Leyendo algo sobre la vida de Buzzati (periodista, pintor, amante loco), la tentación de la explicación biográfica y contextual es fuertísima: existencialismo circundante, Sartre, Camus, la segunda guerra, el fascismo, la inminente bomba, la pérdida de sentido de todos los relatos, los amores frustrados de Buzzati (que se casó cerca de los sesenta con una mujer jovencísima), la pérdida de Dios (Buzzati se negó la extremaunción. Hay una entrevista muy interesante con su viuda, Almerina Antoniazzi, en el que ella revela este dato y otros: el insomnio de Buzzati, su miedo al amor, etc.
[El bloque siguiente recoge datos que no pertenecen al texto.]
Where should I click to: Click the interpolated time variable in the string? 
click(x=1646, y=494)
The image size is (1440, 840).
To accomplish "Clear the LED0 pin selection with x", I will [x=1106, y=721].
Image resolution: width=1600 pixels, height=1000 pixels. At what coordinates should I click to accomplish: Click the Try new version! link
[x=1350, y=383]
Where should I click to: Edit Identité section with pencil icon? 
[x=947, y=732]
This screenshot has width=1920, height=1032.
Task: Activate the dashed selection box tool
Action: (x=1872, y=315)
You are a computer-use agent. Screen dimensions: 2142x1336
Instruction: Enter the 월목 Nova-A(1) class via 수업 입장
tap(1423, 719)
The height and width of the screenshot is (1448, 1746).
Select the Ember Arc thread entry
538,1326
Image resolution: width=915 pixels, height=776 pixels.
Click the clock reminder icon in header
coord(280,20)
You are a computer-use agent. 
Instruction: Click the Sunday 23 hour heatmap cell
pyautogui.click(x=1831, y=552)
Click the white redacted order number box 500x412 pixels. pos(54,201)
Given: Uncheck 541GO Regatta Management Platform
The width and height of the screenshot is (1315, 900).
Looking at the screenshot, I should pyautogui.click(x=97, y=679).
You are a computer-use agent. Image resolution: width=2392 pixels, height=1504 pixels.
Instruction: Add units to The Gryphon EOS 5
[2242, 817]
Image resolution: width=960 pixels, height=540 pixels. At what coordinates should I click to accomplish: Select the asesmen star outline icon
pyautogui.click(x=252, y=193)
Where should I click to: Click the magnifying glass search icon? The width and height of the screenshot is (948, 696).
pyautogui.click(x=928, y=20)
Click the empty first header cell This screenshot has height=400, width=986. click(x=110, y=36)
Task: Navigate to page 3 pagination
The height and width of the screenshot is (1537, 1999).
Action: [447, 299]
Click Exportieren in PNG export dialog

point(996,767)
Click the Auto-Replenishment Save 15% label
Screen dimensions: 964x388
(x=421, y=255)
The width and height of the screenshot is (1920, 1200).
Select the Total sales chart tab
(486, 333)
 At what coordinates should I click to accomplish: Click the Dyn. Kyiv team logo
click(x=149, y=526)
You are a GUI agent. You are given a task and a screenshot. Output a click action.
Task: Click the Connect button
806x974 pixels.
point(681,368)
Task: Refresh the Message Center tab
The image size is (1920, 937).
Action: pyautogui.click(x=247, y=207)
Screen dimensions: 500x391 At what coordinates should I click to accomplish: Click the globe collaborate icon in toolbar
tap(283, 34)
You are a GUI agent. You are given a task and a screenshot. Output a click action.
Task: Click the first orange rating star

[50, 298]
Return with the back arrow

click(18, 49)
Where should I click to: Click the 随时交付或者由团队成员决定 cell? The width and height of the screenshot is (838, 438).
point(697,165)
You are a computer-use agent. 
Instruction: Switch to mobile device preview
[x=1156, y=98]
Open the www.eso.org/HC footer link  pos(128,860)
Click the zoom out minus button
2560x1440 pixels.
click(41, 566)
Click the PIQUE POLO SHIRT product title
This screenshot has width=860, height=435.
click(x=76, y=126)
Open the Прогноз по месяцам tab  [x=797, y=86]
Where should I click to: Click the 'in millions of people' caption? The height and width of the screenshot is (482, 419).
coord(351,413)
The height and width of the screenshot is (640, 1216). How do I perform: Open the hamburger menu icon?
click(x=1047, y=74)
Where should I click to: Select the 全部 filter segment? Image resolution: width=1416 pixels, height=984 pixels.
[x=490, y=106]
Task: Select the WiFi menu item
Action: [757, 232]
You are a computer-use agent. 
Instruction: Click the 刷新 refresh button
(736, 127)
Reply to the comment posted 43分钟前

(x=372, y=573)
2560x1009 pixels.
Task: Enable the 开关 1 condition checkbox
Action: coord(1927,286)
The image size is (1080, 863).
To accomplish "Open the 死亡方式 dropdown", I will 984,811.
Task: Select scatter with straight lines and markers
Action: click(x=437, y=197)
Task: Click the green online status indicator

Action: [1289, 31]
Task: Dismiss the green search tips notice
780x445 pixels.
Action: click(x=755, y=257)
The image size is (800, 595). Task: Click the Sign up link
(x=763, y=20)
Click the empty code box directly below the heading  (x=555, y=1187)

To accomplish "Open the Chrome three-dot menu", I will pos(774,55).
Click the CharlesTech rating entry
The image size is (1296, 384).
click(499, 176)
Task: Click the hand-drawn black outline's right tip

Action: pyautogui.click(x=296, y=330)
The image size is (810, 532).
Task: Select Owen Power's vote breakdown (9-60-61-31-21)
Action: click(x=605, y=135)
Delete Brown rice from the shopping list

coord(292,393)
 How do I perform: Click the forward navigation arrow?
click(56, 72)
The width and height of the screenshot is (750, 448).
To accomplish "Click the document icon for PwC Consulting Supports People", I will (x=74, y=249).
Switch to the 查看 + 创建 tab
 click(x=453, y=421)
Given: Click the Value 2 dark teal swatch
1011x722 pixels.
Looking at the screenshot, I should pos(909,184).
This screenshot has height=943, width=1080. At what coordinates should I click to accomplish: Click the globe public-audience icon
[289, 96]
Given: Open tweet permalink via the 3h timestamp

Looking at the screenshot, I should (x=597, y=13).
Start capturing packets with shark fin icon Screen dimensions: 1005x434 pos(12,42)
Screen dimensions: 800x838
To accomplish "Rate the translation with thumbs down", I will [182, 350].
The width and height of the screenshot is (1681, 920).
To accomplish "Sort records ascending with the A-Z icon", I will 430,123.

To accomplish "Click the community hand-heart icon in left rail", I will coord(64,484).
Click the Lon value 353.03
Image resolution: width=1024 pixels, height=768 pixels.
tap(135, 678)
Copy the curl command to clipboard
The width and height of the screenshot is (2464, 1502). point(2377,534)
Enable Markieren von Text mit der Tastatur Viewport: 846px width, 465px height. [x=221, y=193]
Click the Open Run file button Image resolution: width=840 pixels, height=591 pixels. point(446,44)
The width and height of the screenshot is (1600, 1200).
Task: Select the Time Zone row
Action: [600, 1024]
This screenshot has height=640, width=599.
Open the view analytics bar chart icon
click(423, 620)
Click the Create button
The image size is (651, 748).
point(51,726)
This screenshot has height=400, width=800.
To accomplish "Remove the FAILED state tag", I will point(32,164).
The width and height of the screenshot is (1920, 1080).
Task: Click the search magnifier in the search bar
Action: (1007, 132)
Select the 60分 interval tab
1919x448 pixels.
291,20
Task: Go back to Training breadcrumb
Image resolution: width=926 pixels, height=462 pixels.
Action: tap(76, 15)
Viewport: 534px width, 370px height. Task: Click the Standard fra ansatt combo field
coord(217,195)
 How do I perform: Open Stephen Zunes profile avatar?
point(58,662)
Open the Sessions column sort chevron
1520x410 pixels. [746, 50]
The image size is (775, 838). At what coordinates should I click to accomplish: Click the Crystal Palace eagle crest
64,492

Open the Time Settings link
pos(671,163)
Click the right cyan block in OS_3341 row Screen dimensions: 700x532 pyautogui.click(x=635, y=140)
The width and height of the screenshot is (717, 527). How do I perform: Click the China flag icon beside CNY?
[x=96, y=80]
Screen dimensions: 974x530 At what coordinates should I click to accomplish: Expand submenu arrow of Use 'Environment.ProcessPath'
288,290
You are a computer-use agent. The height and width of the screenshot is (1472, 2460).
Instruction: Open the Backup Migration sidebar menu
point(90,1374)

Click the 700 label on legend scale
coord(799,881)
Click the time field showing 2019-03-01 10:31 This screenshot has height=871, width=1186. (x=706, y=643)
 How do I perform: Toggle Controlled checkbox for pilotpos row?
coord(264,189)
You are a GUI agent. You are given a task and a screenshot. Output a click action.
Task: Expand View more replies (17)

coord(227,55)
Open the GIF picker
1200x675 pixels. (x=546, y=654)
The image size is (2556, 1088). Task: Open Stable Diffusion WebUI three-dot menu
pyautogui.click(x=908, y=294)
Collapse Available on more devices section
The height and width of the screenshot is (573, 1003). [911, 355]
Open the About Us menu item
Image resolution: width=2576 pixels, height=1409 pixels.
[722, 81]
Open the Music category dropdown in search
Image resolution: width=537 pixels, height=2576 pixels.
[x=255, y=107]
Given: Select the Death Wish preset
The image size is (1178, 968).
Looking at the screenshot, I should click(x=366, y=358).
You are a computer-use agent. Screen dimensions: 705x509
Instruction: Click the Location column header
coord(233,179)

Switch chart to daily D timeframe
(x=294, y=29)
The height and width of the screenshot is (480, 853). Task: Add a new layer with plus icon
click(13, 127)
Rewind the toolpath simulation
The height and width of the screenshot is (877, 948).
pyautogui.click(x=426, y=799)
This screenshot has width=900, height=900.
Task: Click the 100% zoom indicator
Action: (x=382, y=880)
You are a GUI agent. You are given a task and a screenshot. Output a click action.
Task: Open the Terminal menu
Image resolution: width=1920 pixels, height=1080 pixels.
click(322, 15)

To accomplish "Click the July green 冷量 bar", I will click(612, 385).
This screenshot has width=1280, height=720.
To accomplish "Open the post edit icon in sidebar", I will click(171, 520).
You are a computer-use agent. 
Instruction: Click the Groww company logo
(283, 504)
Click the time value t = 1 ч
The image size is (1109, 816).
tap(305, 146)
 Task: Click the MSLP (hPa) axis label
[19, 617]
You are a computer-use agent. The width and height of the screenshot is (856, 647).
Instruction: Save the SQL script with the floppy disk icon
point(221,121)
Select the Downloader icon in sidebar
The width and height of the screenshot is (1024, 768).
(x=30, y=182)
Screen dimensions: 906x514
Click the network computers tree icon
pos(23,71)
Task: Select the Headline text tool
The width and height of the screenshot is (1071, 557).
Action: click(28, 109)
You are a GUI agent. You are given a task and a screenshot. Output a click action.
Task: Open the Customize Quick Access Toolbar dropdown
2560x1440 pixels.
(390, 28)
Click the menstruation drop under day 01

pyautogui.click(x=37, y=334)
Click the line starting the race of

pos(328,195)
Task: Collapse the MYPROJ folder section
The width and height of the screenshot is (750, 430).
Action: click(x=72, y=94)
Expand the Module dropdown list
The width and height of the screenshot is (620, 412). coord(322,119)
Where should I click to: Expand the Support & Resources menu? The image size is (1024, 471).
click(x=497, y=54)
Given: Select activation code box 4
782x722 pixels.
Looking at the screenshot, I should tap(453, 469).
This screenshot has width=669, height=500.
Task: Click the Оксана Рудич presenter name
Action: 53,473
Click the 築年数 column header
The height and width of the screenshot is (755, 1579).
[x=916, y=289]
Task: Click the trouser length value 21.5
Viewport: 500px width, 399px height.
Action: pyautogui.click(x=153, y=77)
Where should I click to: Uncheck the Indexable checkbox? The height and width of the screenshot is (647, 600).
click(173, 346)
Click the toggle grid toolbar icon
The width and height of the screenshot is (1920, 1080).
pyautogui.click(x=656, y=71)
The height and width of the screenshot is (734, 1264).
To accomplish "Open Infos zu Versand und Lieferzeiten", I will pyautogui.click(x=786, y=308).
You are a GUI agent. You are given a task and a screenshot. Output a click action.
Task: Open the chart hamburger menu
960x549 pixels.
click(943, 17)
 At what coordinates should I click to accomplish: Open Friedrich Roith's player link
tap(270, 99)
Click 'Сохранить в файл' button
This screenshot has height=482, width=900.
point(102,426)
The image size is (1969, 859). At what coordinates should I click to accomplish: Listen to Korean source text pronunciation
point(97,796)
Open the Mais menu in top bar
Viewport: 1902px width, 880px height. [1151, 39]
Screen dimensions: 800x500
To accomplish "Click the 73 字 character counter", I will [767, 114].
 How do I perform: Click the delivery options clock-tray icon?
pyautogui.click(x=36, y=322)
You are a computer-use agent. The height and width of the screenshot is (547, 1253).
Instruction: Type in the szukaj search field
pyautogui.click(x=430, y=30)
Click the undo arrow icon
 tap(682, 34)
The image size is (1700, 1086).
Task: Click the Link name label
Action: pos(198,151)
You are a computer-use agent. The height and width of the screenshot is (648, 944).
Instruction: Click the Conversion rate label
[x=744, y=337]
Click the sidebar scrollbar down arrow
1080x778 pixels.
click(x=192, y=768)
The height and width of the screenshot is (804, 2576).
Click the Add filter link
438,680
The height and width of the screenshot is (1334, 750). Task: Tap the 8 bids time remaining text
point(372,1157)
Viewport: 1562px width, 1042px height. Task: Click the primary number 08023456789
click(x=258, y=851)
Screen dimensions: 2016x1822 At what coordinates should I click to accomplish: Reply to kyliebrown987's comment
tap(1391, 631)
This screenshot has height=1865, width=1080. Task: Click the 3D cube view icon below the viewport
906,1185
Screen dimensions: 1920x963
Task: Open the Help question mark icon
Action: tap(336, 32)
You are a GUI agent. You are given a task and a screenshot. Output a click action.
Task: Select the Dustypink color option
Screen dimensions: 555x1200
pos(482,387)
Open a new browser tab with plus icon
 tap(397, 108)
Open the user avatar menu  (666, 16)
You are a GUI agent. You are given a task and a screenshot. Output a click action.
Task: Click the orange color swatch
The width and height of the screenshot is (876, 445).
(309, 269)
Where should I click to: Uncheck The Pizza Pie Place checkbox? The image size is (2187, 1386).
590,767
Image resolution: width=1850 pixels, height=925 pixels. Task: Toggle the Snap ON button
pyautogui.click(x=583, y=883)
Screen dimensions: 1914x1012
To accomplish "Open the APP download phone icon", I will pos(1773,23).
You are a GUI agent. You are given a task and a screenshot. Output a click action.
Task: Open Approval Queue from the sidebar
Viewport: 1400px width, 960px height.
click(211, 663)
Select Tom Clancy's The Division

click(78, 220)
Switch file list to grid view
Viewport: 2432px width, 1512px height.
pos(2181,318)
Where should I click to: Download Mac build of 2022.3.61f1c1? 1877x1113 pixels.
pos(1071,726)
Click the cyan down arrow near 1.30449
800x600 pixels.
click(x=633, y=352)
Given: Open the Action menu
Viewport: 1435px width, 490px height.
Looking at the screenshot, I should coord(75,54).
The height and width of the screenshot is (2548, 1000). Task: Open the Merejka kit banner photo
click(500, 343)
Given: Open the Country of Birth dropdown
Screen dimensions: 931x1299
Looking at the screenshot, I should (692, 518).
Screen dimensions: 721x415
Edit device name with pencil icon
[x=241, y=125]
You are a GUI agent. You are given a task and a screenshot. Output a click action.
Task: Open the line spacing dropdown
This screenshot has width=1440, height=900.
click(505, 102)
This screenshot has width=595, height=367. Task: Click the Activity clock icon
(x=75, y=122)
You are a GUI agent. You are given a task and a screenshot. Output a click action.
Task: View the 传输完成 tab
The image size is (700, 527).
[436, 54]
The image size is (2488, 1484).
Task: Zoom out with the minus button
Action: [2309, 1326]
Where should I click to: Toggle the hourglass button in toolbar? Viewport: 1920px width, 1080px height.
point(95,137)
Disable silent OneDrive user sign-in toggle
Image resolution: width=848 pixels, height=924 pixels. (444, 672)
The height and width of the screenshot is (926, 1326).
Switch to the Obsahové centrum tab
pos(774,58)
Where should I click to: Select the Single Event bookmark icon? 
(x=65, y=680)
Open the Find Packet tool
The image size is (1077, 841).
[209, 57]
Se puede leer aquí, en italiano. Truco: pegarla de a trozos en Google Translator y copiarla en Word).
Pero al margen de su contexto y su autor, la novela estaba en mi mesa de luz, atravesándome con su mundo alucinatorio de soldados mezquinos, tareas sin sentido, paisajes sobrecogedores, apuñalándome a preguntas. ¿Me había pasado eso a mí? ¿Era yo Drogo? Inmediatamente pensé que quizás la novela funcionaba como un test sobre el cual cualquiera podía proyectar sus propias preguntas. Pensé también que hacía la magia que Kafka había postulado para lo fantástico: serenidad expresiva y corriente perturbadora subterránea, igual que en los cuadros del propio Buzzati. Pero fundamentalmente, una vez leída completa, la novela era una respuesta al interrogante que había surgido en la breve conversación con mi amigo. La literatura no era ridícula, al menos no para mí. En el lento tránsito de Drogo hacia el final de sus días, en su insensata aventura de la quietud, en la prosa cristalina de Buzzati la literatura era todavía, como dice Harold Bloom en alguna parte, esa fuerza capaz de hacerme sentir extraño en mi propia casa, la posibilidad de esa experiencia de intensidad absoluta.